[START Provided text]

Fish out of Water

Published: Jun 19, 2019

The Kinetic Sculpture team prepares the shark before the race. Photo by Marlayna Demond '11.
(The Kinetic Sculpture team prepares the shark before the race. Photo by Marlayna Demond '11.)
The challenges of building a human-powered amphibious sculpture include working with nary a blueprint in sight, avoiding flying sparks from your professor’s power tools, returning to the theatre department’s dumpster again and again seeking out items to upcycle into an ever-changing design, and—oh yeah—not sinking in Baltimore’s Inner Harbor when all is said and done.

By Randianne Leyshon ’09
Race day photos by Poulomi Banerjee ’16, all other images by Marlayna Demond ’11, unless otherwise noted.

A dismembered hammerhead shark takes up most of the office space.

Professor Steven McAlpine proudly holds up the dorsal fin and other grey body parts to demonstrate the ingenuity of his student team, which plans to work with the specimen in piecemeal. “It’s like a pile of sushi in here,” laughs McAlpine.

[END Provided text]
[START Supplied entries]

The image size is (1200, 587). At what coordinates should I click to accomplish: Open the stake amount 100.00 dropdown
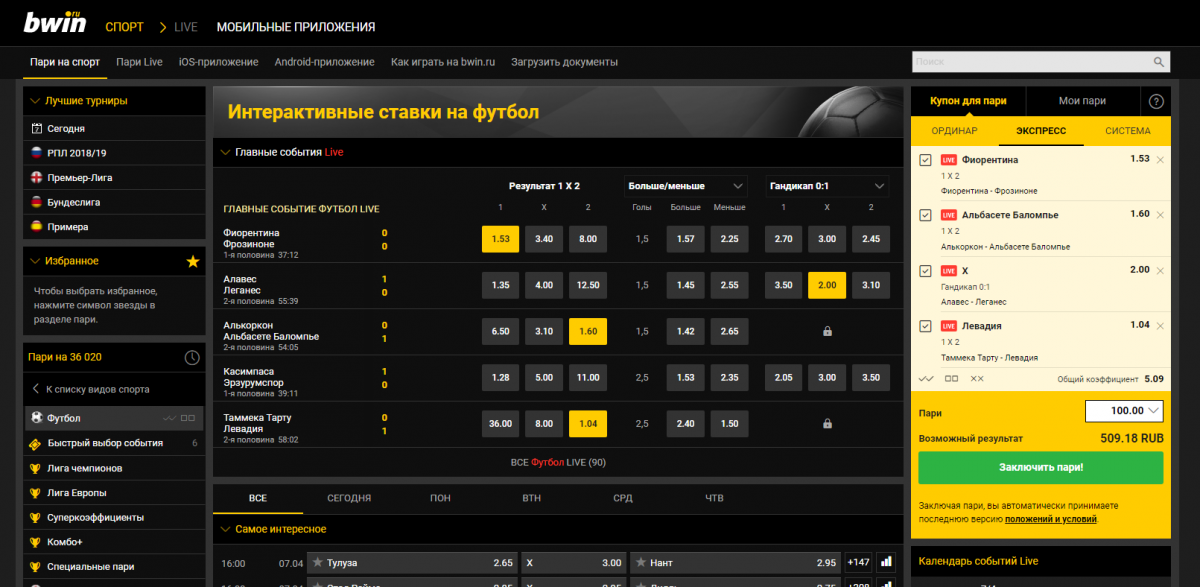pyautogui.click(x=1155, y=410)
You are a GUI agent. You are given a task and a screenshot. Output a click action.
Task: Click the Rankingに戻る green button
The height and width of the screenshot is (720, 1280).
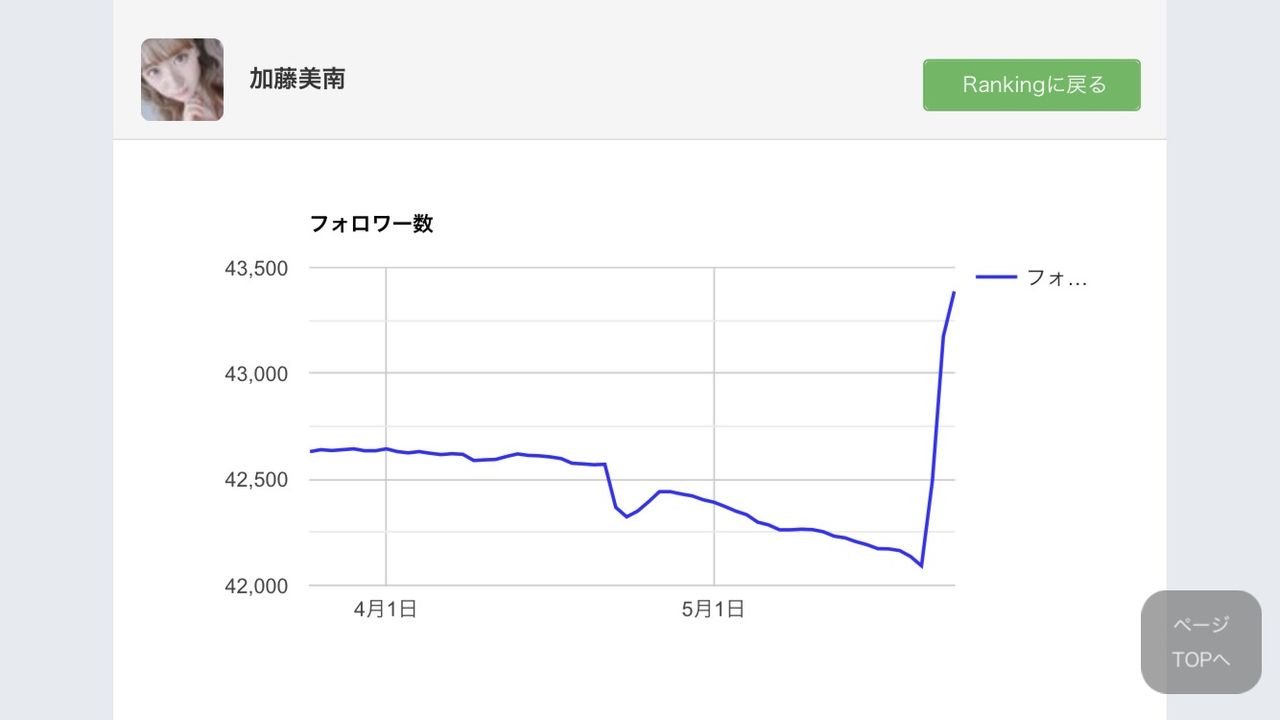pos(1031,85)
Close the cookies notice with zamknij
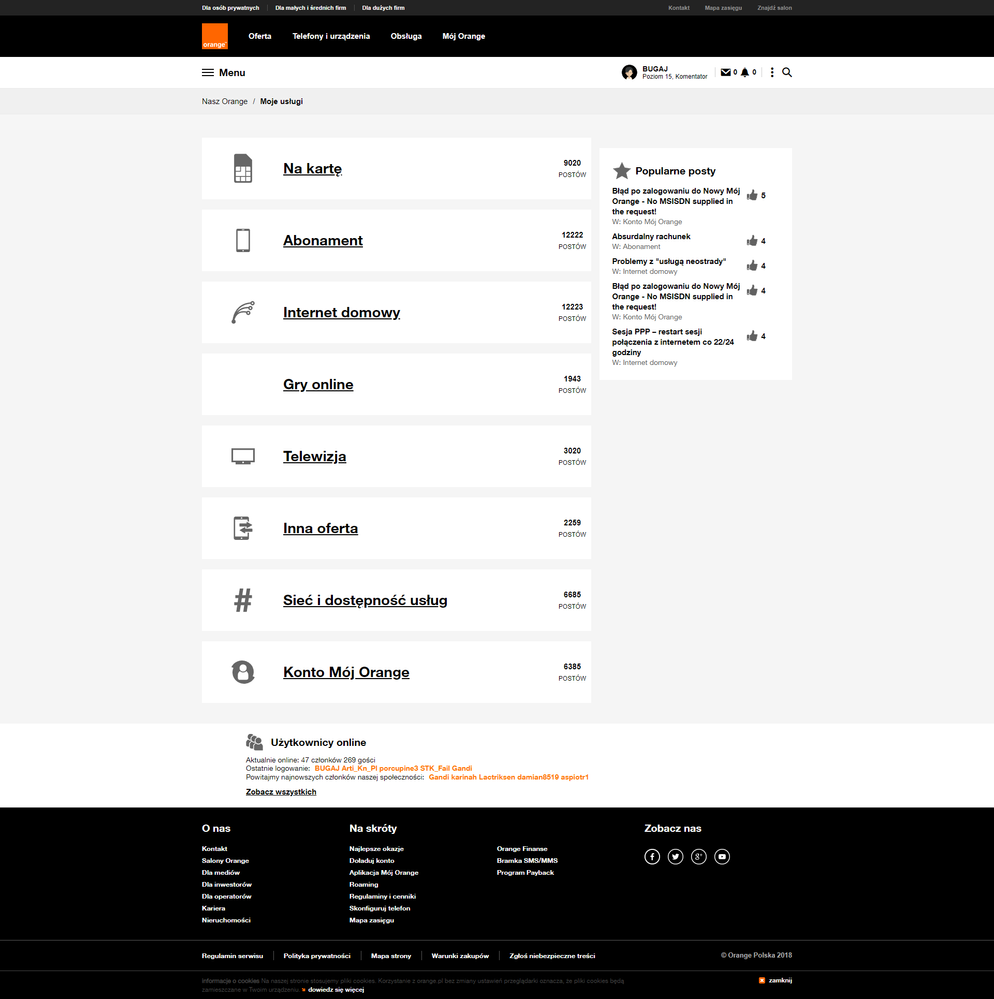 coord(775,980)
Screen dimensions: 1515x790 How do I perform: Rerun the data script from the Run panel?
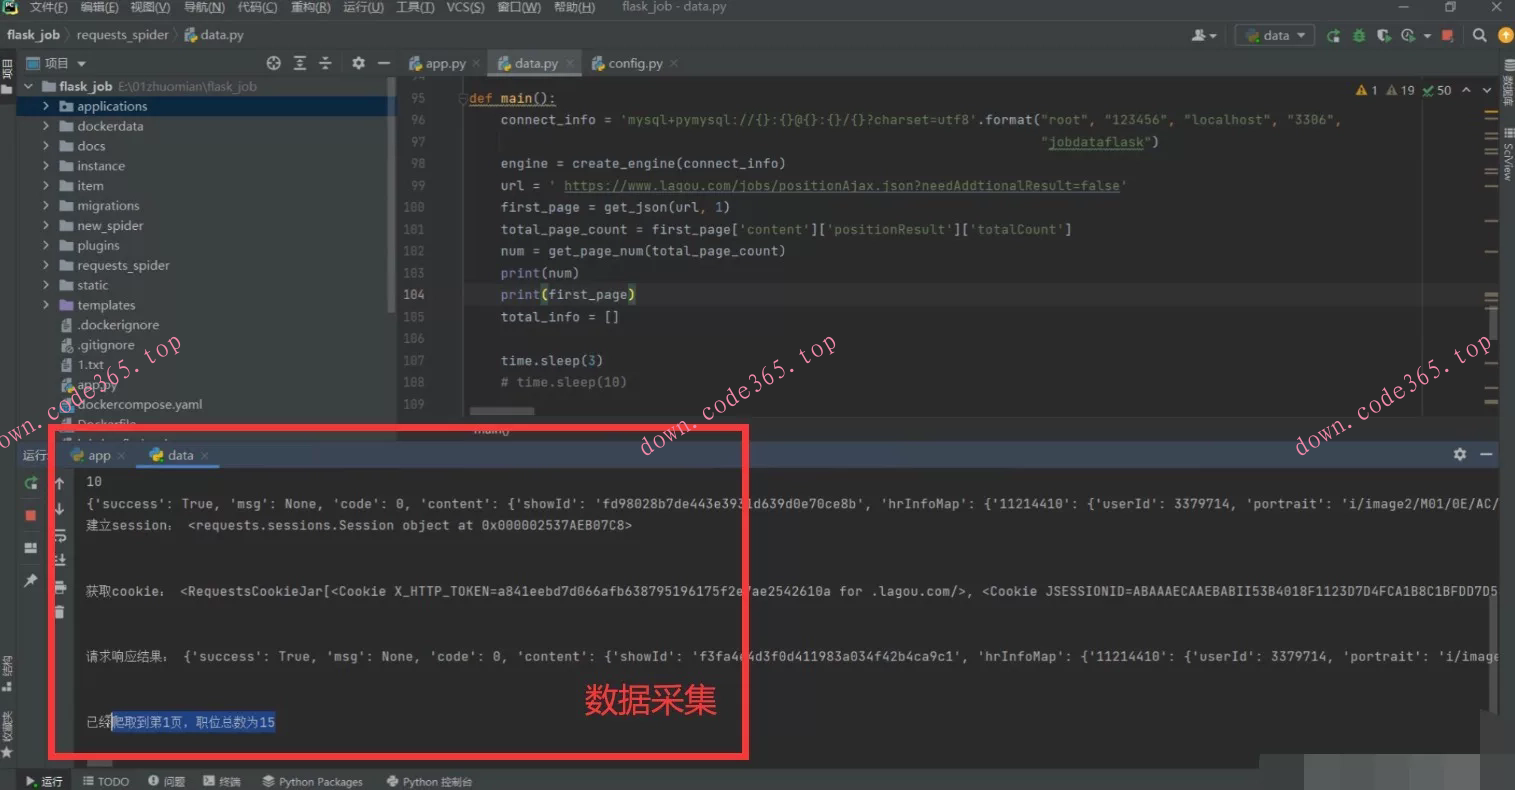pyautogui.click(x=31, y=483)
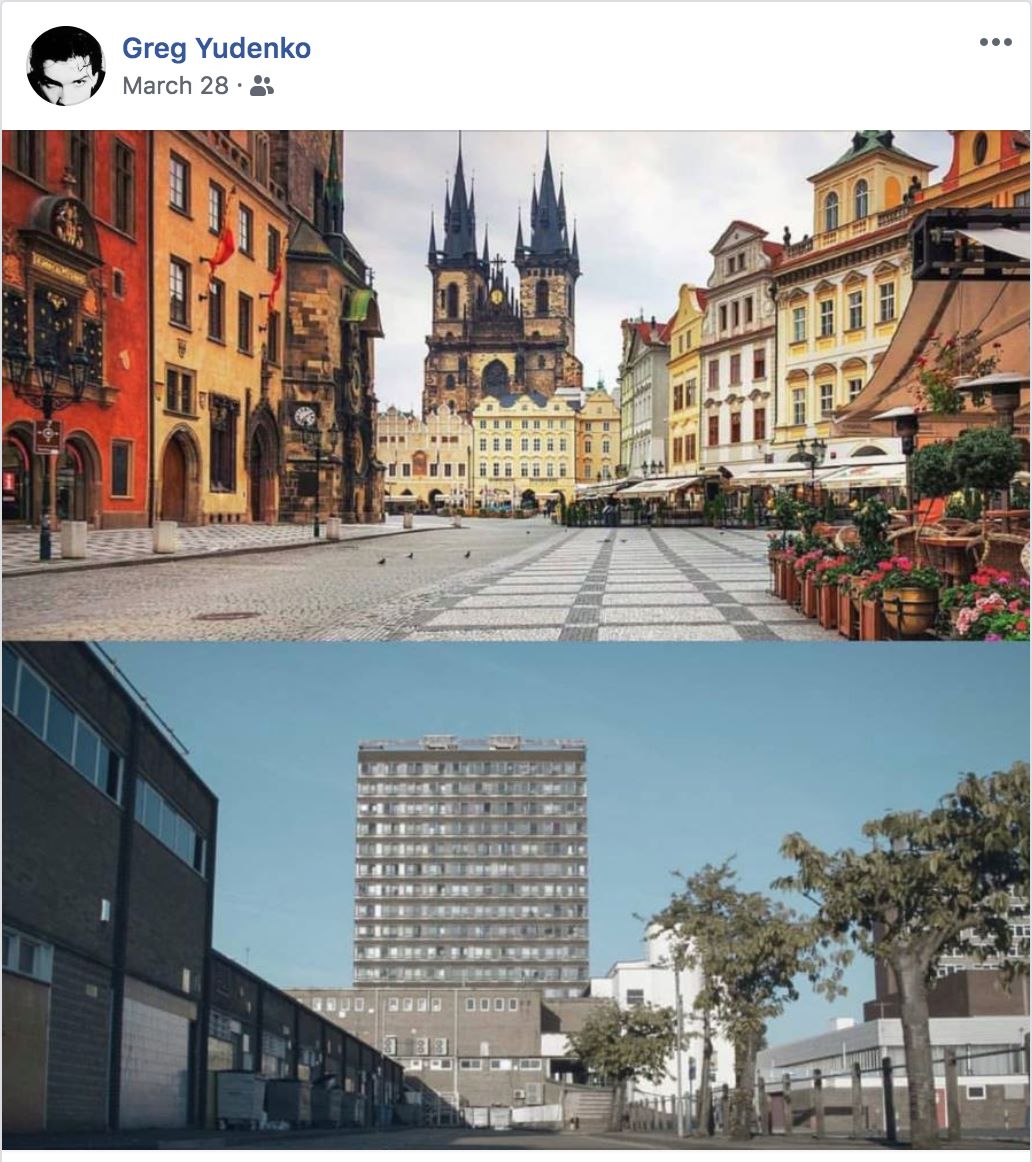
Task: Open the gray tower block photo
Action: point(516,895)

[END Supplied entries]

== Set exercise ==
Please reproduce the part of the kinetic sculpture article starting with "Fish out of" and going on through "unless otherwise noted.", word for word. None of the data above is needed here.

== Worked solution ==
Fish out of Water

Published: Jun 19, 2019

The Kinetic Sculpture team prepares the shark before the race. Photo by Marlayna Demond '11.
(The Kinetic Sculpture team prepares the shark before the race. Photo by Marlayna Demond '11.)
The challenges of building a human-powered amphibious sculpture include working with nary a blueprint in sight, avoiding flying sparks from your professor’s power tools, returning to the theatre department’s dumpster again and again seeking out items to upcycle into an ever-changing design, and—oh yeah—not sinking in Baltimore’s Inner Harbor when all is said and done.

By Randianne Leyshon ’09
Race day photos by Poulomi Banerjee ’16, all other images by Marlayna Demond ’11, unless otherwise noted.